Version Issues
One of the key issues to be mindful of is that there are two new versions of MATLAB every year, one in the spring of that year (e.g., 2016a) and one in the fall (e.g., 2016b). Whereas changes in each release are incremental, over time, these changes do add up to transformational change.
For instance, between MATLAB 2014a and now, the default colormap was changed from “jet” to “parula.” If this changes again in the future, the figures might look different from what you see. If that is the case, you can set your colormap explicitly, by typing
colormap(jet)
or
colormap(parula).
Sometimes, changes to how MATLAB works require updating your code. For instance, the way to initialize (“seed”) the random number generator was by calling the setDefaultStream method of the RandStream object, such as this:
RandStream.setDefaultStream(s);
after defining s as
s = RandStream('mt19937ar', 'seed', sum(100*clock))
This specifies a particular type of random number generation method (one involving mersenne twisters), hooked up to the system clock.
But this no longer works. The method setDefaultStream has been replaced with setGlobalStream, the correct code is now: RandStream.setGlobalStream(s);
Be on the lookout for things like that.
VECTORIZATION
MATLAB is an interpreted language, so each line is interpreted and executed one after the other. This is fine, but if there are a lot of lines, it can take a lot of time to execute the code. This is a particular concern if there are long loops, and
possibly even nested loops. In principle, every loop can be replaced by a vector operation, and MATLAB is optimized to do those, so this will speed up your code considerably. Here, we will provide three simple examples of how to do this that generalize easily. Note that this is less of a concern as of late. Which interfaces with the “version issues” point made above. Since recently, Matlab code is now auto-compiled before it is run (under the hood and out of sight), speeding up code considerably.
1. A single loop:
Say you have data from 100,000,000 trials and need to calculate the total number of photons presented in a given trial (from illumination levels and time presented in milliseconds). If you do this with a loop, it will take a while:
numTrials = 1e6; numPhotons = randi(100,[numTrials,1]); exposureDuration = randi(1000,[numTrials,1]); tic for ii = 1:numTrials totalExposure(ii,1) = numPhotons(ii)*exposureDuration(ii); end toc
If you replace the second paragraph with this one (without the loop) the result will be the same, but it will be much
faster:
tic totalExposure = numPhotons.*exposureDuration; toc
2. Nested loops:
Say you have a 10,000 by 10,000 matrix that results from multiplying all numbers from 1 to 10,000 with all other numbers from 1 to 10,000 (a full cross). You can do this element by element, first going through all rows, then all columns.

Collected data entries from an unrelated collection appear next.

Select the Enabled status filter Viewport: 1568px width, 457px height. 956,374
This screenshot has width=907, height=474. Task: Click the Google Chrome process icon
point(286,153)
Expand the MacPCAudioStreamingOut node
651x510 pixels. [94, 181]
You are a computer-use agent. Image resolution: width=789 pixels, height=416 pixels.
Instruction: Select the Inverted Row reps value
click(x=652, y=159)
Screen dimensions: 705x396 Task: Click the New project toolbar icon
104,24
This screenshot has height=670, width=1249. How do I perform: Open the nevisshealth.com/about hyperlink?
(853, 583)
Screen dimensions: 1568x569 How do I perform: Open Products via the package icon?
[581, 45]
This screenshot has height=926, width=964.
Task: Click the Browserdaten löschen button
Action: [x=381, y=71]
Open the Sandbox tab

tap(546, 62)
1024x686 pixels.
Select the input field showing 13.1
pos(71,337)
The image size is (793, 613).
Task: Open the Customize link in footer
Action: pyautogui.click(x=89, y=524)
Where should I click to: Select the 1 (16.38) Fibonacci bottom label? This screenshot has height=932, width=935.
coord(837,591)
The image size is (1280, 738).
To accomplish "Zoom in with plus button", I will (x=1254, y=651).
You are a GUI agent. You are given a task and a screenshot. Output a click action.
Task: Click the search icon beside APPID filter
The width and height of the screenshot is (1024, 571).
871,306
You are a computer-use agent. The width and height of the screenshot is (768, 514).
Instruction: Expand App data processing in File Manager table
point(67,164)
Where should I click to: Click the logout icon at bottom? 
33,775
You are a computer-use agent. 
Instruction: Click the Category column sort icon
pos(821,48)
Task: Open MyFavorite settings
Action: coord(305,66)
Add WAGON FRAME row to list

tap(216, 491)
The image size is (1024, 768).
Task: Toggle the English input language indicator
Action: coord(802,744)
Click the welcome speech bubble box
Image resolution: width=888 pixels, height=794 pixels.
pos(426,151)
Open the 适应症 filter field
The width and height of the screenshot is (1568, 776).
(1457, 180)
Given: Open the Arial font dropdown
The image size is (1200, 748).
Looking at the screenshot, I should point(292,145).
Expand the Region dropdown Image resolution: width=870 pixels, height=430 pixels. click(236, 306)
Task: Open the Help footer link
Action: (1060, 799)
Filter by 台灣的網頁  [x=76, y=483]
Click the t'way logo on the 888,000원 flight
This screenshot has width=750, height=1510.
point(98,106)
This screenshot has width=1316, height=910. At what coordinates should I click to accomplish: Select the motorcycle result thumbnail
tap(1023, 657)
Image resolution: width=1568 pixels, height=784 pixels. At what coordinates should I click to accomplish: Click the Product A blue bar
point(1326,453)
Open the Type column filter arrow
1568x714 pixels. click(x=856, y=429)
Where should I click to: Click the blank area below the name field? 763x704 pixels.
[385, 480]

Note that we always preallocate. Otherwise, this would take even longer:
howBig = 1e4; tic M = zeros(howBig,howBig); %Always preallocate for ii = 1:howBig for jj = 1:howBig M(ii,jj) = ii*jj; %Each ii, jjth entry of M is ii * jj end end toc
This works, but it takes a long time.
Now, we vectorize the last dimension (columns), so instead of a nested loop, we have a single loop:
tic M = zeros(howBig,howBig); %Always preallocate for ii = 1:howBig M(ii,:) = ii*(1:howBig); %Doing each row at once end toc
This should already be much faster.
Finally, let’s vectorize both dimension and get rid of loops altogether:
tic M = zeros(howBig,howBig); %Always preallocate M(:,:) = (1:howBig)'*(1:howBig); %Doing it all at once toc
Note that we have to transpose the first vector to get the outer product. All three code versions yield the same result, but you should be able to realize considerable time savings with the last one. These would be even more dramatic if you compared it to a unpreallocated version of the code.
3. Conditionals:
Say you want to add a number (e.g., performance) to a running total, but only if another number (e.g., percentage of trials completed) is big enough. You could do this in a loop, checking the condition each time.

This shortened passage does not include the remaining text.